**Problem description**
From the entries below, copy every line holding the word "Learn".

**Data supplied**
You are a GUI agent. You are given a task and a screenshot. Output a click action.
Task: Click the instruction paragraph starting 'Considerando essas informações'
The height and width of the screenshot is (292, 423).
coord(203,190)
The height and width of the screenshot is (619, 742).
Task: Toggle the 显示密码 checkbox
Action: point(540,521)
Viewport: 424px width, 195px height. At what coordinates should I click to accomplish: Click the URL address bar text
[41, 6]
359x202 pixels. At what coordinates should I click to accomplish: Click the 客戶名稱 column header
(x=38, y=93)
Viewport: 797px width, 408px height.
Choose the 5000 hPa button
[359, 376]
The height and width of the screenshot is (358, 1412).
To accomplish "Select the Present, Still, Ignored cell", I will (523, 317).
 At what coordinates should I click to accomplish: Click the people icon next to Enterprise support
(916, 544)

==

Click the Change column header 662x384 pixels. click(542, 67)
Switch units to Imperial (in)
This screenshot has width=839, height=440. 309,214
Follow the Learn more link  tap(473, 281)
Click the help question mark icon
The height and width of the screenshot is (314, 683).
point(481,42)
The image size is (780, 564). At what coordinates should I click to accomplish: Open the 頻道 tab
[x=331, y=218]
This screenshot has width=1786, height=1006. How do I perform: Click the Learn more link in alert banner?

---

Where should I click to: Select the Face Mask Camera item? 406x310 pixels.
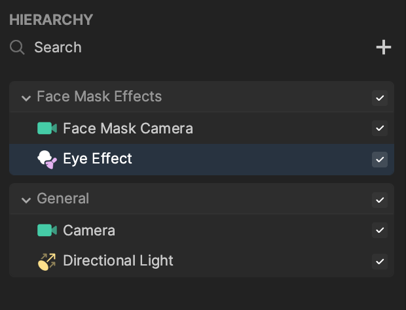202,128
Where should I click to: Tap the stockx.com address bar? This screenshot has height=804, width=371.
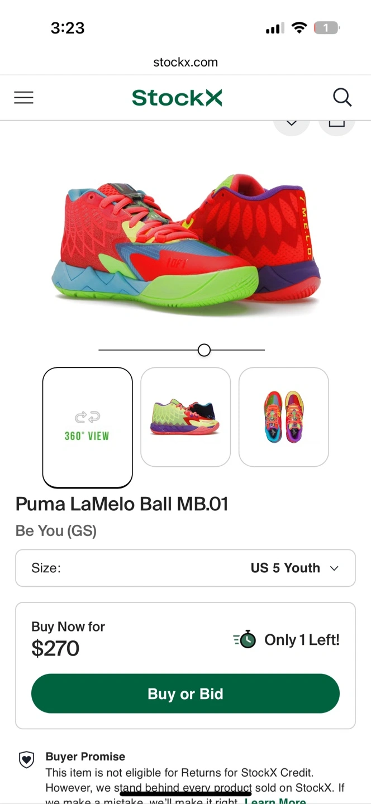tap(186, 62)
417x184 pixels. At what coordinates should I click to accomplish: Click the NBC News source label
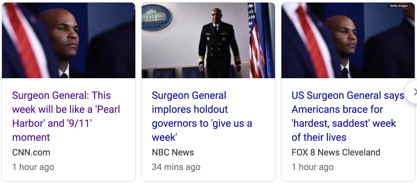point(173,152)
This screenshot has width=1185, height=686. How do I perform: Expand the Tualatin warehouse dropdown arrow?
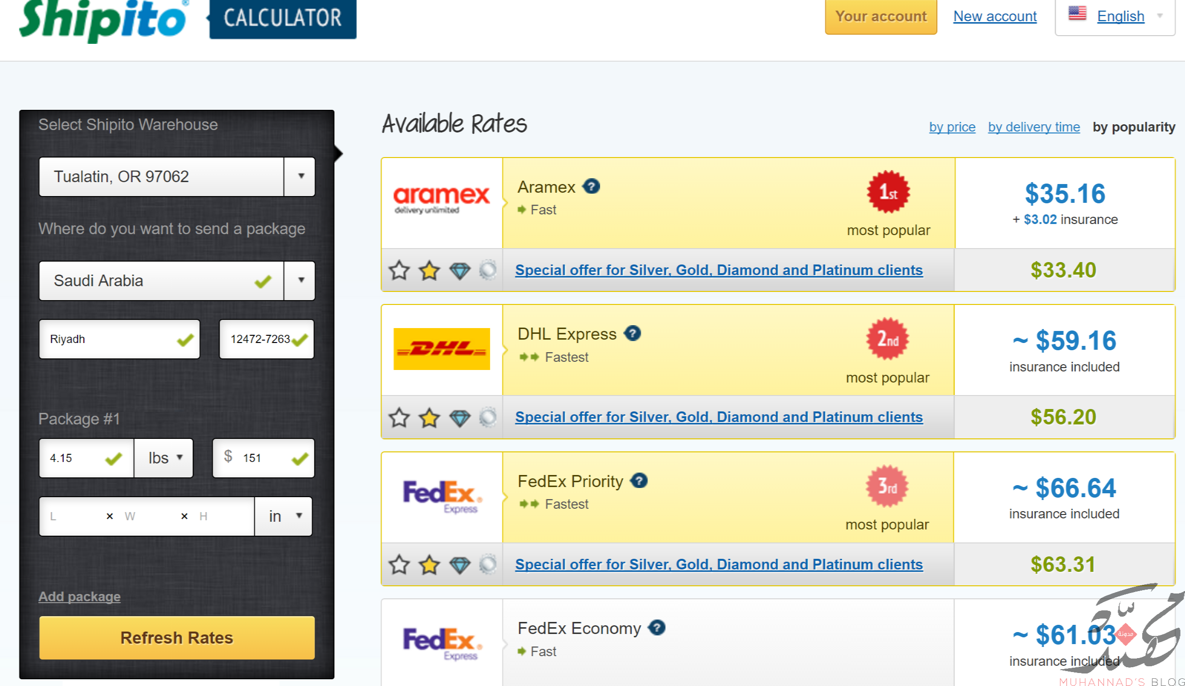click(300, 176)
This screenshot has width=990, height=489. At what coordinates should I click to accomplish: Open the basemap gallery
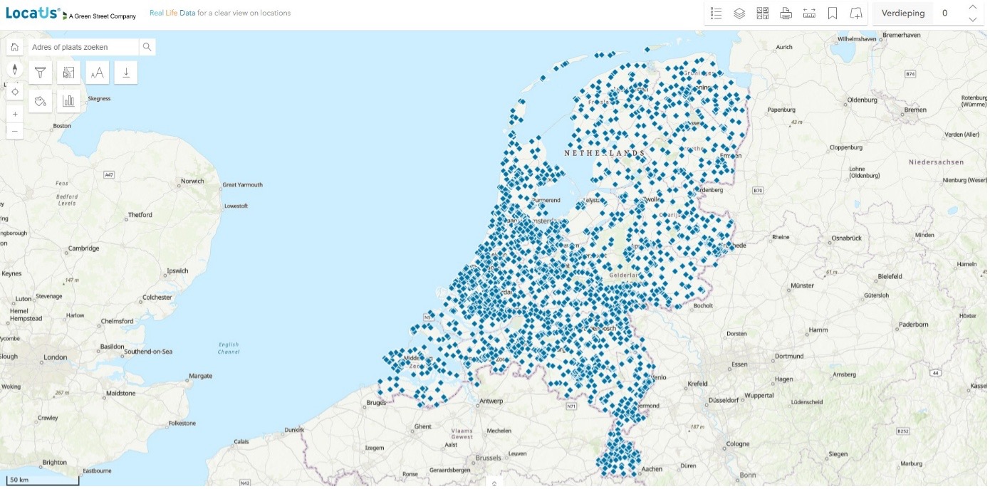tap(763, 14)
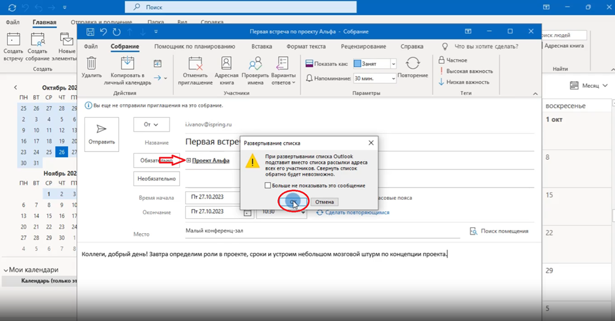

**Task output**
Follow the Learn more link  tap(473, 281)
This screenshot has width=1786, height=1006. How do I perform: Click the Learn more link in alert banner?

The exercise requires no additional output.